Congratulations on the beginning of a new journey of open-mindedness and self-discovery. However, this is not an easy journey. It takes a lot of courage and often results in loss of friendships and abandonment by family members. Frustration, anger, and depression are very common side effects of losing your belief, and this sequela can be seriously dangerous.

This blog has been created so that we can help each other to diminish these unfortunate outcomes and to learn how to truly enjoy this new open-mindedness. If your intention is to find a place to rant about how ridiculous your former religion is, then you need to keep surfing the web. This site is about understanding, healing, and and helping each other find motivation to remain ethical, moral, sane and upright even when your belief system has collapsed.

What NOT to do

After leaving a religion, people too often do really stupid things. What are your experiences and ideas on things to avoid.

4 comments:

Lost Faith New Hope said...

Don’t start doing EVERYTHING your previous religion restricted you from doing. Although going through adolescence was awesome, this journey doesn’t need to be entitled Puberty Part II. Some of those restrictions probably had some sort of value. I think it’s good to think about what values you still admire in other people and in yourself (if your first thought is none, just keep thinking). Some of those values may be worth keeping.
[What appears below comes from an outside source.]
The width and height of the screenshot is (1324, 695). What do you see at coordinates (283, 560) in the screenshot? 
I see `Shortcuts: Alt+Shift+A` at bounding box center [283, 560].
If you choose to do some “used-to-could-nots,” I recommend not doing any of them in front of family or friends that are believers of your former belief system. The easiest way to create a wall between yourself and other people is to offend them. At least give it some time, you just may be able to salvage some relationships by avoiding any further offence. Hell, they just found out we have left everything they still believe in. Allow some time for this to soak in a bit. For some people, the fact that we left is going to be too much to maintain a relationship. For many, it will change the relationship. But I think we should do our best to keep what we can. Life is all about relationships.

Lost Faith New Hope said...

Don’t spend much time and energy becoming Anti. I don’t feel that this is a good way of getting anger out, since it often only fuels it more. One of the things that bothered me the most about my former religion is how the members put themselves above non-members without even realizing it. Just because we are now more open-minded doesn’t mean we’ve earned the right to talk down to others.

Lost Faith New Hope said...

Don’t try to hurry and latch on to a new religion. The idea of a new religion, maybe one similar to the former one, may sound comforting. The fact that we are now thinking more on our own, though, will likely lead to the realization that there are major faults in almost every religion. This doesn’t necessarily mean that we should never join another religion, but I think a better approach is to start by stripping out all belief and then building from there. Check out the Belief-O-Matic quiz at beliefnet.com and really think about the options. Don’t choose any option simply because it is aligned with the beliefs of your previous religion. Start out with a clean slate. For me, anyway, this was pretty phenomenal to realize I could now choose to believe whatever I want.

Anonymous said...

This may sound a little odd, but I’d encourage not to stop reading all materials from your previous religion. Like with any two-sided issue, it’s better to be well informed on both sides. Of course, we can open up to new books with new ideas now too.